- _YOUR GOAL_:
Pictures are to be left out. Copy exactly, and only, the lines from the start of the entries below to the line with "You are a GUI", both included.

━━ RECORDS SHOWN

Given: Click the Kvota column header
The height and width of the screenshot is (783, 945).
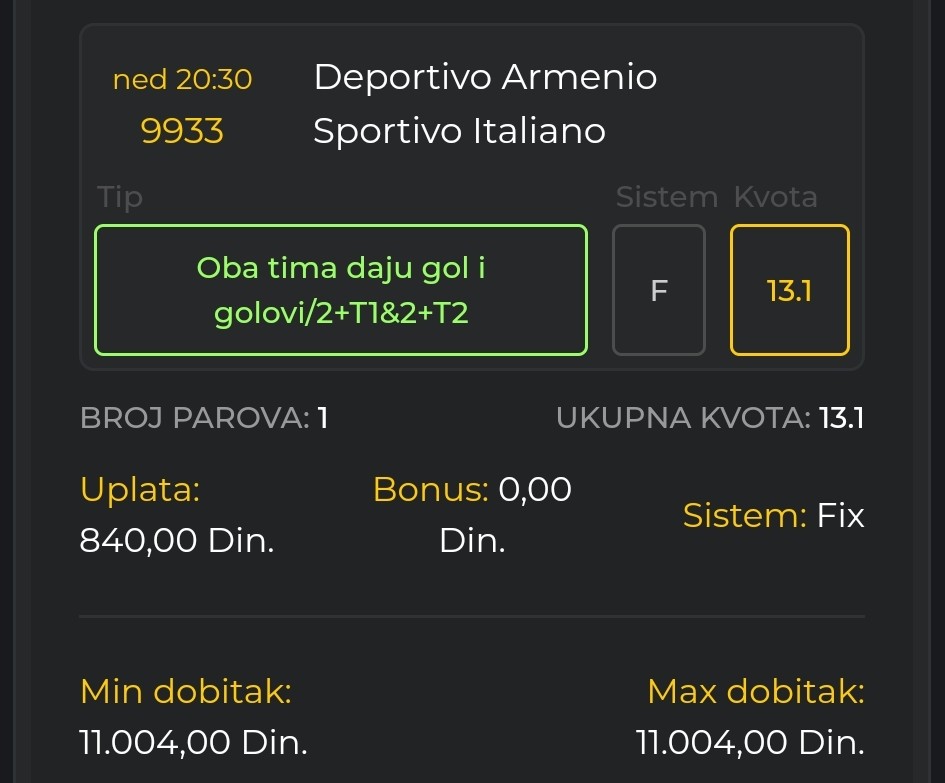Looking at the screenshot, I should tap(775, 197).
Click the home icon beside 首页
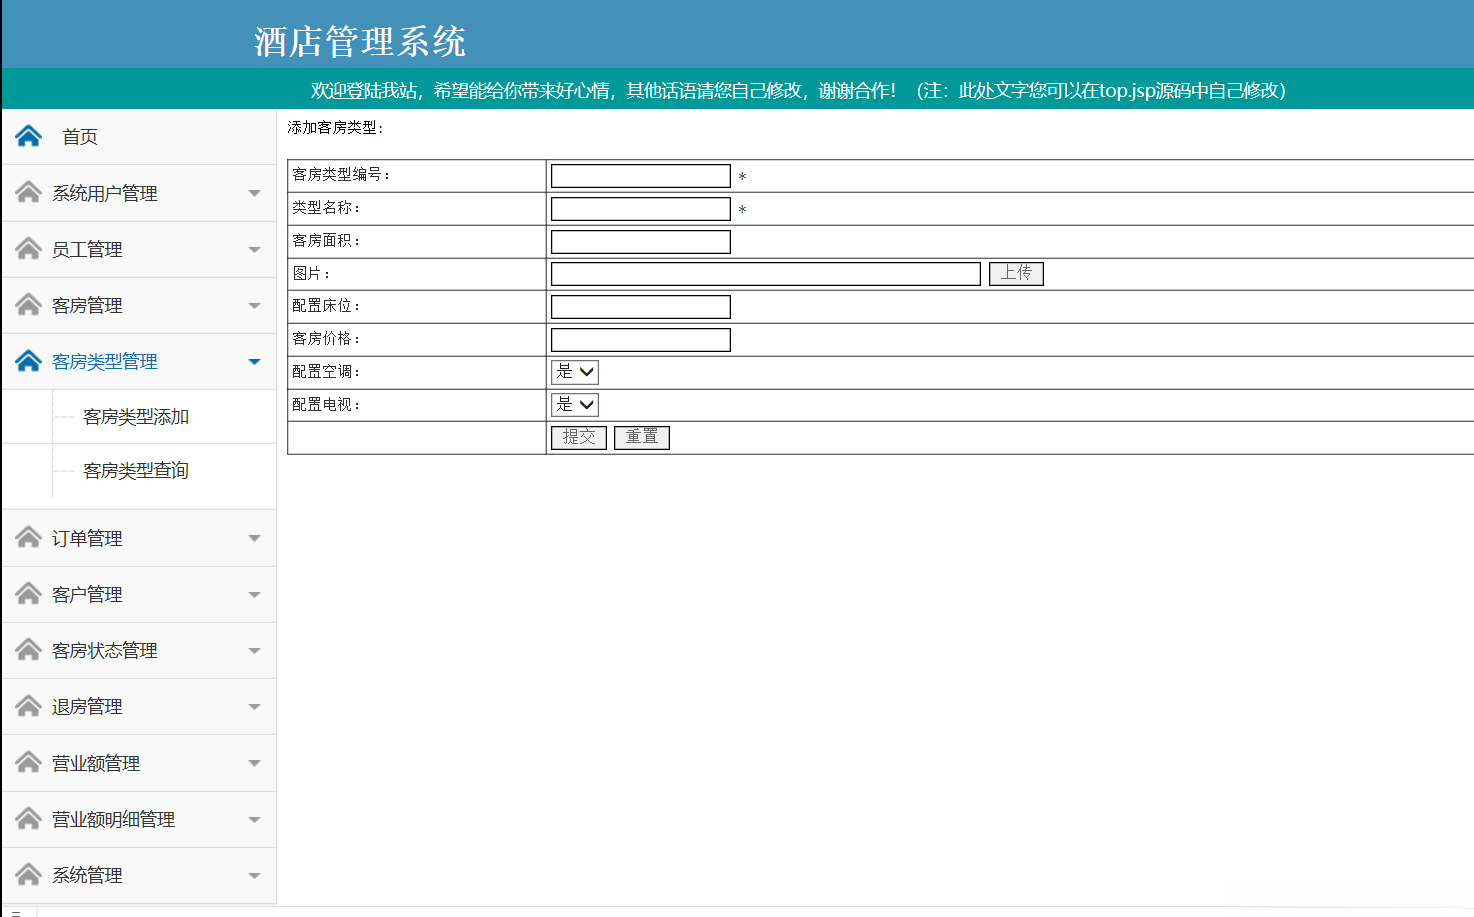1474x917 pixels. coord(27,135)
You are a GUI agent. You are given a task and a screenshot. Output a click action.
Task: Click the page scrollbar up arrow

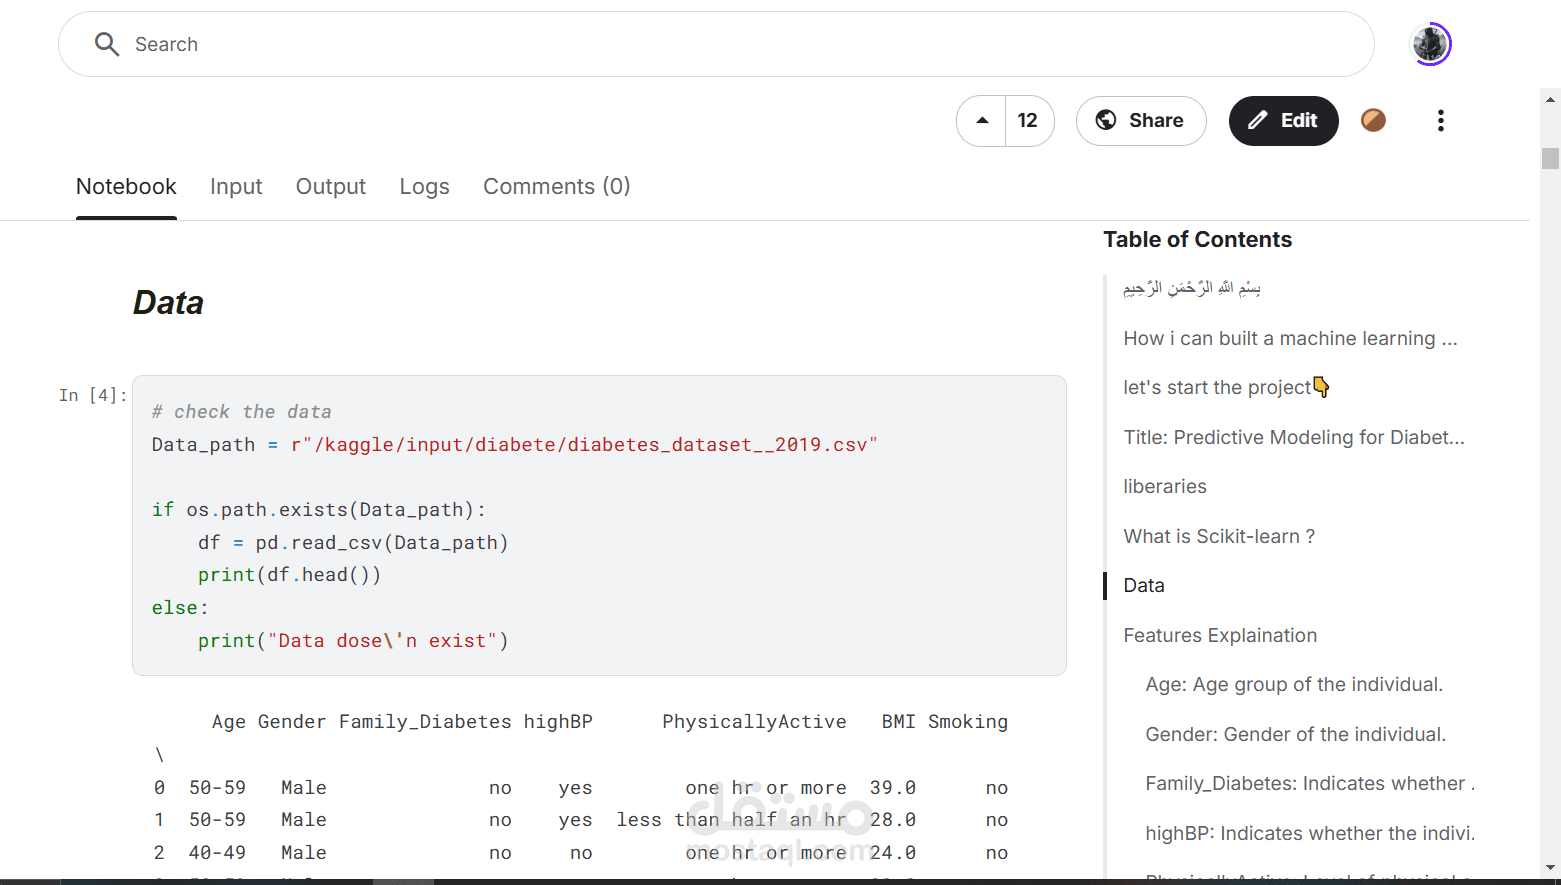1550,99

━━━━

- _RESULT OF THE TASK_:
Given: Click the Kvota column header
The height and width of the screenshot is (783, 945).
Looking at the screenshot, I should tap(775, 197).
Click the home icon beside 首页
1474x917 pixels. coord(27,135)
You are a GUI agent. You are given a task and a screenshot. Output a click action.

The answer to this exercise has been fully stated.